Those are strong statements, and the results for the fiscal year just finished are themselves impressive enough. In the fourth fiscal quarter to September 29th, 2013 Qualcomm’s consolidated revenues were $6.48 billion, up by 33% compared to the same quarter in the prior year and up by 4% compared to the previous quarter of this year. Net income of US$1.5 billion for the quarter was up by 18% compared to the same quarter last year but down 5% sequentially. For the full fiscal year Qualcomm earned net income of US$6.85 billion, up by 12% compared to the previous full fiscal year.
Looking ahead to the new fiscal year already started Dr. Jacobs presented a slightly different picture. Revenues are projected by Qualcomm to grow for the full fiscal year to between US$26 and US$27.5 billion, or between 5% and 11%. Earnings per share are also projected to even grow slightly more, by between 9% and 14%.
The wrinkle that may spoil the party, however, is that for the first quarter of the company’s new fiscal year, i.e. the current calendar quarter to December 31st, 2013, whilst Dr. Jacobs is forecasting that revenues should still grow steadily, the company’s projection for earnings per share is for them to actually fall by between 6% and 16% for the quarter. This could obviously be of concern to investors, as the implied subsequently even stronger projected turn-around in earnings for the rest of the fiscal year might simply not then transpire.
It seems that Qualcomm’s hopes for the balance of the next fiscal year rest on the much-heralded launch in China of fast LTE networks (which stands for “long term evolution”), an area in which Qualcomm is an industry leader and for which it has a lot of patented technology.
While the majority of Qualcomm’s revenue comes from selling its baseband chips, called by whimsical names such as “Snapdragon”, that let phones communicate with carrier networks, most of its profits come from licensing patents for its ubiquitous CDMA cellphone technology, and these are also relevant to LTE networks as well.
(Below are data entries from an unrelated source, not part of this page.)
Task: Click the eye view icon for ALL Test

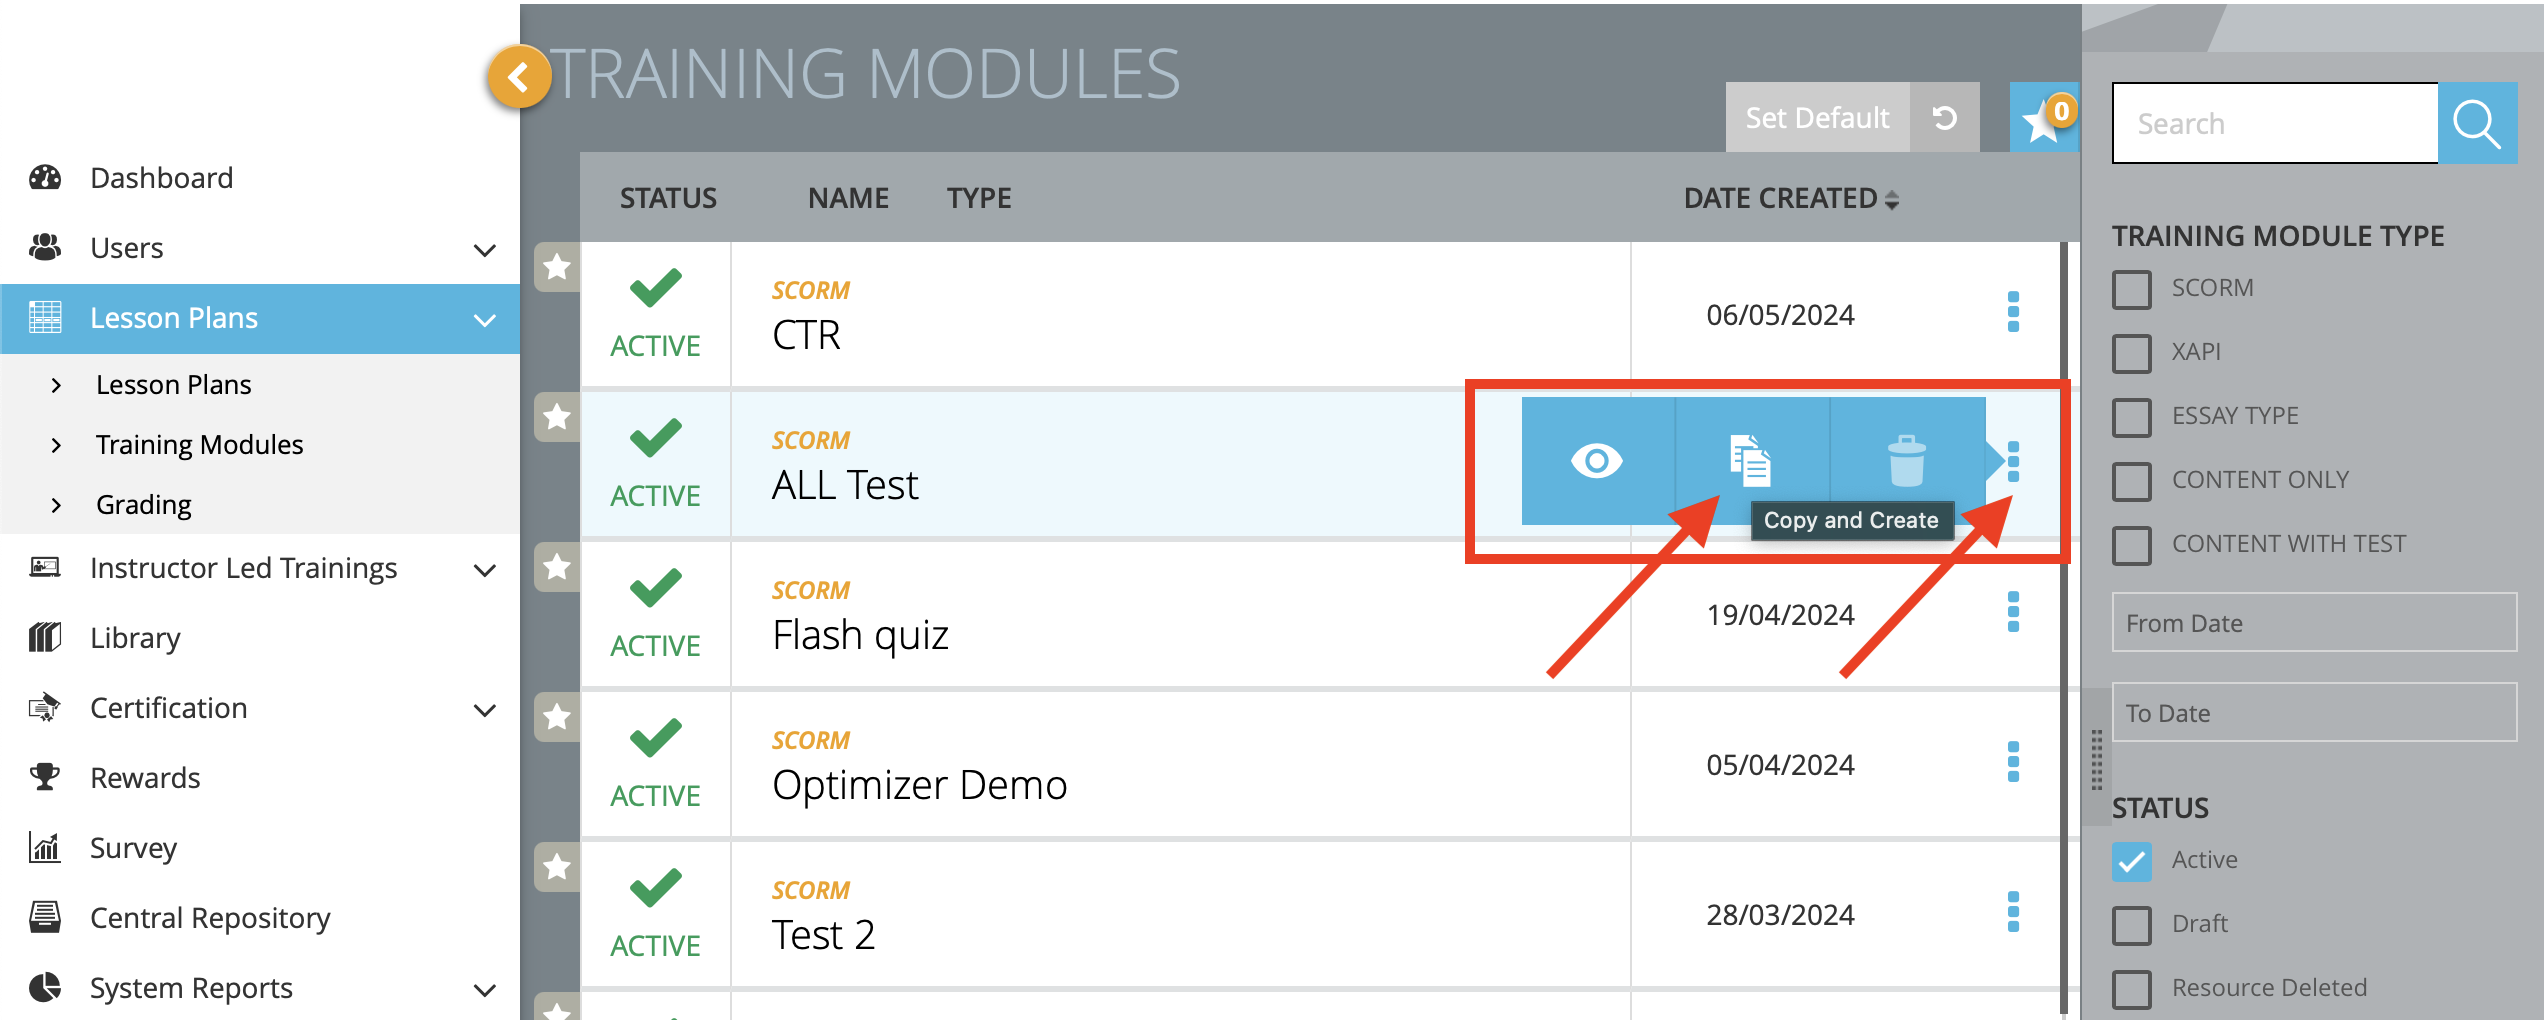Action: (1597, 461)
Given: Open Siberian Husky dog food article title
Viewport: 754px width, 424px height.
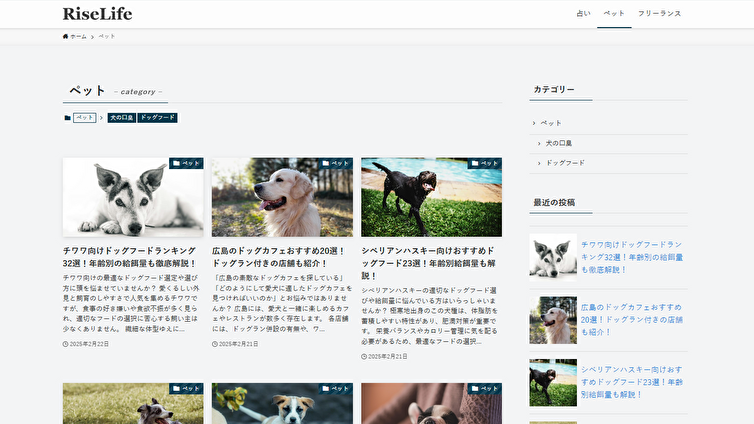Looking at the screenshot, I should click(x=430, y=263).
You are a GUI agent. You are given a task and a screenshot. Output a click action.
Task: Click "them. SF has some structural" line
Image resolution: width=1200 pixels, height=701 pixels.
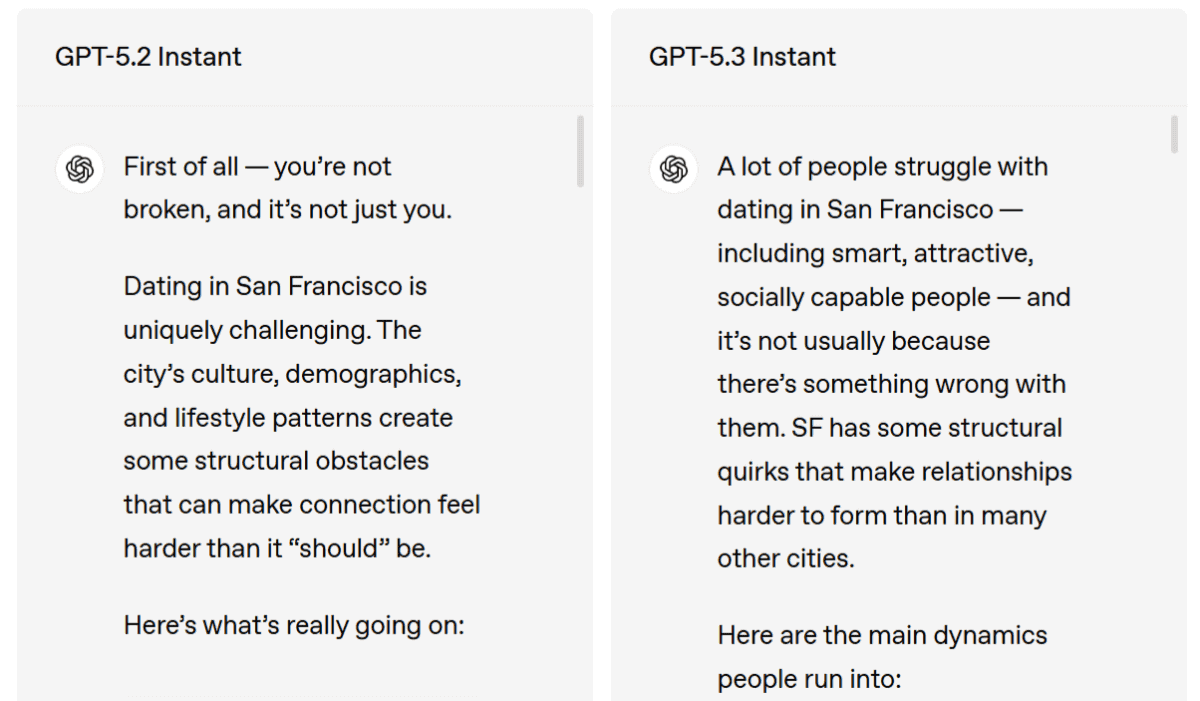click(x=889, y=429)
With growth in the smartphone industry apparently shifting away from wealthy markets such as the United States and toward the world’s emerging economies, some analysts have been concerned that less expensive phones could impact Qualcomm’s profitability (and Apple’s too for that matter). As phone handset prices edge lower, Qualcomm could therefore tend to get squeezed. As an offset network operators worldwide are shifting to LTE, a trend which should help them, yet other chipmakers are launching their own LTE chips and stepping up competition versus Qualcomm – so there are many cross-currents that affect the company moving forward.
Other analysts still see the glass as half full rather than half empty, however, with a still deepening market available even in developed countries, and where attractive advanced features can offset apparent volume maturity and help resist price erosion.
Investors do learn to live with uncertainty moreover, and Qualcomm’s shares, which have risen about 7% so far in 2013, now seem to be trading at a P/E ratio of about 14 times forward earnings per diluted share, a little low for the stock market but maybe reflecting some skepticism as to their growth targets.
Other chip makers such as Mediatek seem to trade at higher multiples (about 18 times forward earnings). On the other hand, the giant combination phone maker and chipmaker Samsung seems to trade a good deal lower, at around only 8 times trailing earnings. So clearly investors are taking the time to differentiate their views for each type of company by the risks they see in each one individually. On balance therefore they seem happy with Qualcomm despite the poor quarter now likely to come up. Clearly no one is thinking of hockey stick projections though, and how they quite often turn out poorly.
Qualcomm remains a well managed company at the centre of the advances taking place in the telecommunications industry.